§ **Source text**:
-- Start --
= 2016 North East Lincolnshire Council election =

2016 UK local government election

2016 local election results in North East Lincolnshire

The 2016 North East Lincolnshire Council election took place on 5 May 2016 to elect members of North East Lincolnshire Council in England. This was on the same day as other local elections.

==Council make up==
After the 2016 local election, the political make up of the council was as follows:

| Party | Number of councillors |
|---|---|
| Labour | 18 |
| Conservative | 11 |
| Liberal Democrats | 5 |
| UKIP | 5 |
| Green | 0 |
| Independent | 2 |
| Vacant | 1 |

Labour remained in minority control of the authority, despite losing one seat (Park) to the Liberal Democrats and failing to regain the East Marsh seat they lost to UKIP in a by-election the previous year, which was gained by the Liberal Democrats as UKIP didn't field a candidate in that ward. These were the first gains by the Liberal Democrats in the borough since the 2008 local elections, prior to being almost wiped out over the next four years.

Since the previous year's elections, two UKIP councillors (Matthew Stinson and Stephen Harness) resigned from their party and sat as Independents, and would go on to join the Conservatives, while Ron Shepherd by this point had already defected directly to the Conservatives and successfully defended his seat in Scartho at these elections in the process.
-- End --
§ **Problem a**: According to the election article, which seat did Labour lose to the Liberal Democrats?
The election article and the entries that follow it come from separate, unrelated sources.

§ **Supplied records**:
-- Start --
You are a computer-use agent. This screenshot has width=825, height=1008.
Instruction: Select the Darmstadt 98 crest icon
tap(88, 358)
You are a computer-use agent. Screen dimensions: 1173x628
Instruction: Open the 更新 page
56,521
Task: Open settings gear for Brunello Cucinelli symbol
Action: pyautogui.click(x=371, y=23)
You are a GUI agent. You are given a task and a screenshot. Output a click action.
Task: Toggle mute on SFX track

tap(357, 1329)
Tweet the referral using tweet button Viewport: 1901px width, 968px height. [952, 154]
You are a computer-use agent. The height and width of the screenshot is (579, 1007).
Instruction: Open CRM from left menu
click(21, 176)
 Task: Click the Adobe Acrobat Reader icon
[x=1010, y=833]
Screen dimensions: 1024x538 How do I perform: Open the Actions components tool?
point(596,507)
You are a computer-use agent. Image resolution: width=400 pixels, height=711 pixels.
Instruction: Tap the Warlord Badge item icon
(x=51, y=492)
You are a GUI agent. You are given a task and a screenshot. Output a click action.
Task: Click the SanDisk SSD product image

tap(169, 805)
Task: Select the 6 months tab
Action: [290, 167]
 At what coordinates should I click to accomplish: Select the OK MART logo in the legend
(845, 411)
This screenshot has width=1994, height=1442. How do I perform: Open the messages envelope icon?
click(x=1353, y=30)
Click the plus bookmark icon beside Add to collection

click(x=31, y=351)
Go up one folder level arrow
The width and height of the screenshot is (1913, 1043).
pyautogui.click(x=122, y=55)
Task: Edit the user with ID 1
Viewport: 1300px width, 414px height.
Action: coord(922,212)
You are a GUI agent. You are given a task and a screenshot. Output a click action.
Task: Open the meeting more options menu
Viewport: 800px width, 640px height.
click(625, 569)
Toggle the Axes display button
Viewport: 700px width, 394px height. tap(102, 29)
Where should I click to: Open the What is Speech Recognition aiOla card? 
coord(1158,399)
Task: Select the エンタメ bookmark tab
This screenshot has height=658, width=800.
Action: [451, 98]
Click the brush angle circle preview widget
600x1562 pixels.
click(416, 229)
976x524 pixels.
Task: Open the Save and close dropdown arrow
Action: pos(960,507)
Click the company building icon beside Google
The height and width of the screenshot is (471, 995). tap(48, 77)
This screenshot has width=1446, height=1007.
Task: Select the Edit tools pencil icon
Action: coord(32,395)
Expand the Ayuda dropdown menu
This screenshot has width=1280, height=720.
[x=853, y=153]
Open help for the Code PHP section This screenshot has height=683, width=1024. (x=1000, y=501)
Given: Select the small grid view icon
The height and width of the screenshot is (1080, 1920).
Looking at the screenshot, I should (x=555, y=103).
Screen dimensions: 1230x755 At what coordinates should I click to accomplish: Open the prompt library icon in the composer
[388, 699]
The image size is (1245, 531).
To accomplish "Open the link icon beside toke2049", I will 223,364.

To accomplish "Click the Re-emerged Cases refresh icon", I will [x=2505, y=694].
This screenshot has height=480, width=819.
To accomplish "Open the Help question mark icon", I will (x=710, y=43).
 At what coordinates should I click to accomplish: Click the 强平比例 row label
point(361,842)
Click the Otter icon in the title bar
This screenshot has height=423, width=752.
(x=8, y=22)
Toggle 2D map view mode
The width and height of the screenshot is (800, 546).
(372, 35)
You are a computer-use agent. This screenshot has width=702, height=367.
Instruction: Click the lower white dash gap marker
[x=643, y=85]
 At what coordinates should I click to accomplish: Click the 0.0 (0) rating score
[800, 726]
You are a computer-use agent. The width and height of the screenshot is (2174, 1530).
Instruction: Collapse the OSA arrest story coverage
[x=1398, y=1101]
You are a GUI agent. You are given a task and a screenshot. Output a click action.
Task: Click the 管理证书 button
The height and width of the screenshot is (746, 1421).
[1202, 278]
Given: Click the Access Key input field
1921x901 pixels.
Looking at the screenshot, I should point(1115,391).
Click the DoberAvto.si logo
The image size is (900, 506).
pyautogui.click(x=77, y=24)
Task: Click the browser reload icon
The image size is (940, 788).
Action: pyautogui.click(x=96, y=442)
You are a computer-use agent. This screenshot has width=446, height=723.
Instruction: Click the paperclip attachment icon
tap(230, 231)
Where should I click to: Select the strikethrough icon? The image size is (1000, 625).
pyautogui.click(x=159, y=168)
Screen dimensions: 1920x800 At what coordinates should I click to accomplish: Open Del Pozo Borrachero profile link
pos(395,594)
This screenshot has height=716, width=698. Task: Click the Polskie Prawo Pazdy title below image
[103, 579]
-- End --
§ **Problem b**: Update the part of the entries that opens with the line containing "At what coordinates should I click to accomplish: Select" and closes with the line containing "Action: [451, 98]" by replacing "Axes" with "Grid". Give only those lines, with everything else left unchanged.

§ **Right answer a**: Park

§ **Right answer b**:
 At what coordinates should I click to accomplish: Select the OK MART logo in the legend
(845, 411)
This screenshot has width=1994, height=1442. How do I perform: Open the messages envelope icon?
click(x=1353, y=30)
Click the plus bookmark icon beside Add to collection

click(x=31, y=351)
Go up one folder level arrow
The width and height of the screenshot is (1913, 1043).
pyautogui.click(x=122, y=55)
Task: Edit the user with ID 1
Viewport: 1300px width, 414px height.
Action: coord(922,212)
You are a GUI agent. You are given a task and a screenshot. Output a click action.
Task: Open the meeting more options menu
Viewport: 800px width, 640px height.
click(625, 569)
Toggle the Grid display button
Viewport: 700px width, 394px height. tap(102, 29)
Where should I click to: Open the What is Speech Recognition aiOla card? 
coord(1158,399)
Task: Select the エンタメ bookmark tab
This screenshot has height=658, width=800.
Action: [451, 98]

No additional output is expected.